*Dataset records*.
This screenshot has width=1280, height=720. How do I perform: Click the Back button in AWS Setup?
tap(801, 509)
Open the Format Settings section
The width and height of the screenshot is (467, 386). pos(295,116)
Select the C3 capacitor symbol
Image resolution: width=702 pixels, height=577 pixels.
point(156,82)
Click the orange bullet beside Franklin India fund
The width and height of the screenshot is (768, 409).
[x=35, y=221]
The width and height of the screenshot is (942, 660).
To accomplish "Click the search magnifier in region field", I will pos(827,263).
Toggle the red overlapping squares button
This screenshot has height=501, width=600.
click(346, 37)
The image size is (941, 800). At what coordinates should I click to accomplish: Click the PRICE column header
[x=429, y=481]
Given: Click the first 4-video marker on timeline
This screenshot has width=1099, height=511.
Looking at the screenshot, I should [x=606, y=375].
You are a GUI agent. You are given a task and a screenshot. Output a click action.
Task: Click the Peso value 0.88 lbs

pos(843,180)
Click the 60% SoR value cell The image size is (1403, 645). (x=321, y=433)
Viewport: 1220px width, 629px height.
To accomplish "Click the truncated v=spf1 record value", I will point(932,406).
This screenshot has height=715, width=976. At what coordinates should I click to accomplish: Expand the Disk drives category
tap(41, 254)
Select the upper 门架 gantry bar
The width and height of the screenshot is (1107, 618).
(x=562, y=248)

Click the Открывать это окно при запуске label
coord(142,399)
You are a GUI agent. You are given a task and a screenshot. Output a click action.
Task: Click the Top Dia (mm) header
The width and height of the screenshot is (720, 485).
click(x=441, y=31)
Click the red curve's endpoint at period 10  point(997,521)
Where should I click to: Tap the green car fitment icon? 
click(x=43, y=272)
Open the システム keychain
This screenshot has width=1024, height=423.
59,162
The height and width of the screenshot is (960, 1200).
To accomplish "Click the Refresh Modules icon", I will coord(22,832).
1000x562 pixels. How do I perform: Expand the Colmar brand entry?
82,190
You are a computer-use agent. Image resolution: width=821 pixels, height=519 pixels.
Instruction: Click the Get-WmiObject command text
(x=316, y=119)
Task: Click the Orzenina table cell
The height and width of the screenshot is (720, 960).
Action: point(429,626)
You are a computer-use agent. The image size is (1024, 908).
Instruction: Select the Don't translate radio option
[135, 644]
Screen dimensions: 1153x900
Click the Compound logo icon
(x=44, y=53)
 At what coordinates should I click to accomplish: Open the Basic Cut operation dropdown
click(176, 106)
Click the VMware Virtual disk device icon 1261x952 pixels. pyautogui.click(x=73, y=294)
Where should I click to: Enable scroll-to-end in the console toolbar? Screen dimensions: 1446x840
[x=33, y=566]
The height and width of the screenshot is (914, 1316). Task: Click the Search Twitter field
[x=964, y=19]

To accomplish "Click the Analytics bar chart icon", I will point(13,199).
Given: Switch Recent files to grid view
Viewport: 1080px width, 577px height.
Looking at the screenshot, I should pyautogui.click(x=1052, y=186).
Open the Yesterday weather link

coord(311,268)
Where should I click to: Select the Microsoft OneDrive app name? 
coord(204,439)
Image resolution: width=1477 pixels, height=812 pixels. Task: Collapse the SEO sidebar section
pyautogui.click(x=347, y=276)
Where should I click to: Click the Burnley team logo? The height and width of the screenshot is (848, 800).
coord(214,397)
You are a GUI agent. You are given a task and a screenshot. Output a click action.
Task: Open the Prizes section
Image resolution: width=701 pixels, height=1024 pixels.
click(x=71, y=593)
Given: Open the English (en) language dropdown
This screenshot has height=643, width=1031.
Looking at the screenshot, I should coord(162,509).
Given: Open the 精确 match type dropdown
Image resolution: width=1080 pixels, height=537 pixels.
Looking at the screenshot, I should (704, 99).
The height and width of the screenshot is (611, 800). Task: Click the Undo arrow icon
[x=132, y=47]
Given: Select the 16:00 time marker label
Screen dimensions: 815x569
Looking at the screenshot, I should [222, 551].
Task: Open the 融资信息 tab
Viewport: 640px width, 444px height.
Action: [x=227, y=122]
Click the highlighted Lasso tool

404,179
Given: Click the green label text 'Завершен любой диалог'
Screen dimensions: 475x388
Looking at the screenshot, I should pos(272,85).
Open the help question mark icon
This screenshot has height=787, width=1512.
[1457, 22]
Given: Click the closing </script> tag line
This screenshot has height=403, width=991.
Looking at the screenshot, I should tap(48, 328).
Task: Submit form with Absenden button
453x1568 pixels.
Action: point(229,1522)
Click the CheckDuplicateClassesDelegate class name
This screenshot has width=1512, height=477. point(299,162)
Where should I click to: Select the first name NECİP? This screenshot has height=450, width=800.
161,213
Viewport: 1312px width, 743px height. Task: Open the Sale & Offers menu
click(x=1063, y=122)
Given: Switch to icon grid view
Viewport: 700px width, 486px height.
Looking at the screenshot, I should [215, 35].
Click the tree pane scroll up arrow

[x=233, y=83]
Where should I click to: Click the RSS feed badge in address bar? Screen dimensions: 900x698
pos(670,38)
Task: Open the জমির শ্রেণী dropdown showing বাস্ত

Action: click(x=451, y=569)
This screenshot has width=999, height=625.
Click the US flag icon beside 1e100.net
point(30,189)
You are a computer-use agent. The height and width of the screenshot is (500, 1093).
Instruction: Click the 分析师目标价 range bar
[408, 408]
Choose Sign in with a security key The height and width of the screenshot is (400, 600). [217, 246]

*What to do*. Write the data out again, verbatim.

*Reply*.
This screenshot has width=1280, height=720. How do I perform: Click the Back button in AWS Setup?
tap(801, 509)
Open the Format Settings section
The width and height of the screenshot is (467, 386). pos(295,116)
Select the C3 capacitor symbol
Image resolution: width=702 pixels, height=577 pixels.
point(156,82)
Click the orange bullet beside Franklin India fund
The width and height of the screenshot is (768, 409).
[x=35, y=221]
The width and height of the screenshot is (942, 660).
To accomplish "Click the search magnifier in region field", I will pos(827,263).
Toggle the red overlapping squares button
This screenshot has height=501, width=600.
click(346, 37)
The image size is (941, 800). At what coordinates should I click to accomplish: Click the PRICE column header
[x=429, y=481]
Given: Click the first 4-video marker on timeline
This screenshot has width=1099, height=511.
Looking at the screenshot, I should [x=606, y=375].
You are a GUI agent. You are given a task and a screenshot. Output a click action.
Task: Click the Peso value 0.88 lbs

pos(843,180)
Click the 60% SoR value cell The image size is (1403, 645). (x=321, y=433)
Viewport: 1220px width, 629px height.
To accomplish "Click the truncated v=spf1 record value", I will point(932,406).
This screenshot has height=715, width=976. At what coordinates should I click to accomplish: Expand the Disk drives category
tap(41, 254)
Select the upper 门架 gantry bar
The width and height of the screenshot is (1107, 618).
(x=562, y=248)

Click the Открывать это окно при запуске label
coord(142,399)
You are a GUI agent. You are given a task and a screenshot. Output a click action.
Task: Click the Top Dia (mm) header
The width and height of the screenshot is (720, 485).
click(x=441, y=31)
Click the red curve's endpoint at period 10  point(997,521)
Where should I click to: Tap the green car fitment icon? 
click(x=43, y=272)
Open the システム keychain
This screenshot has width=1024, height=423.
59,162
The height and width of the screenshot is (960, 1200).
To accomplish "Click the Refresh Modules icon", I will coord(22,832).
1000x562 pixels. How do I perform: Expand the Colmar brand entry?
82,190
You are a computer-use agent. Image resolution: width=821 pixels, height=519 pixels.
Instruction: Click the Get-WmiObject command text
(x=316, y=119)
Task: Click the Orzenina table cell
The height and width of the screenshot is (720, 960).
Action: point(429,626)
You are a computer-use agent. The image size is (1024, 908).
Instruction: Select the Don't translate radio option
[135, 644]
Screen dimensions: 1153x900
Click the Compound logo icon
(x=44, y=53)
 At what coordinates should I click to accomplish: Open the Basic Cut operation dropdown
click(176, 106)
Click the VMware Virtual disk device icon 1261x952 pixels. pyautogui.click(x=73, y=294)
Where should I click to: Enable scroll-to-end in the console toolbar? Screen dimensions: 1446x840
[x=33, y=566]
The height and width of the screenshot is (914, 1316). Task: Click the Search Twitter field
[x=964, y=19]

To accomplish "Click the Analytics bar chart icon", I will point(13,199).
Given: Switch Recent files to grid view
Viewport: 1080px width, 577px height.
Looking at the screenshot, I should pyautogui.click(x=1052, y=186).
Open the Yesterday weather link

coord(311,268)
Where should I click to: Select the Microsoft OneDrive app name? 
coord(204,439)
Image resolution: width=1477 pixels, height=812 pixels. Task: Collapse the SEO sidebar section
pyautogui.click(x=347, y=276)
Where should I click to: Click the Burnley team logo? The height and width of the screenshot is (848, 800).
coord(214,397)
You are a GUI agent. You are given a task and a screenshot. Output a click action.
Task: Open the Prizes section
Image resolution: width=701 pixels, height=1024 pixels.
click(x=71, y=593)
Given: Open the English (en) language dropdown
This screenshot has height=643, width=1031.
Looking at the screenshot, I should coord(162,509).
Given: Open the 精确 match type dropdown
Image resolution: width=1080 pixels, height=537 pixels.
Looking at the screenshot, I should (704, 99).
The height and width of the screenshot is (611, 800). Task: Click the Undo arrow icon
[x=132, y=47]
Given: Select the 16:00 time marker label
Screen dimensions: 815x569
Looking at the screenshot, I should [222, 551].
Task: Open the 融资信息 tab
Viewport: 640px width, 444px height.
Action: [x=227, y=122]
Click the highlighted Lasso tool

404,179
Given: Click the green label text 'Завершен любой диалог'
Screen dimensions: 475x388
Looking at the screenshot, I should pos(272,85).
Open the help question mark icon
This screenshot has height=787, width=1512.
[1457, 22]
Given: Click the closing </script> tag line
This screenshot has height=403, width=991.
Looking at the screenshot, I should tap(48, 328).
Task: Submit form with Absenden button
453x1568 pixels.
Action: point(229,1522)
Click the CheckDuplicateClassesDelegate class name
This screenshot has width=1512, height=477. point(299,162)
Where should I click to: Select the first name NECİP? This screenshot has height=450, width=800.
161,213
Viewport: 1312px width, 743px height. Task: Open the Sale & Offers menu
click(x=1063, y=122)
Given: Switch to icon grid view
Viewport: 700px width, 486px height.
Looking at the screenshot, I should [215, 35].
Click the tree pane scroll up arrow

[x=233, y=83]
Where should I click to: Click the RSS feed badge in address bar? Screen dimensions: 900x698
pos(670,38)
Task: Open the জমির শ্রেণী dropdown showing বাস্ত

Action: click(x=451, y=569)
This screenshot has width=999, height=625.
Click the US flag icon beside 1e100.net
point(30,189)
You are a computer-use agent. The height and width of the screenshot is (500, 1093).
Instruction: Click the 分析师目标价 range bar
[408, 408]
Choose Sign in with a security key The height and width of the screenshot is (400, 600). [217, 246]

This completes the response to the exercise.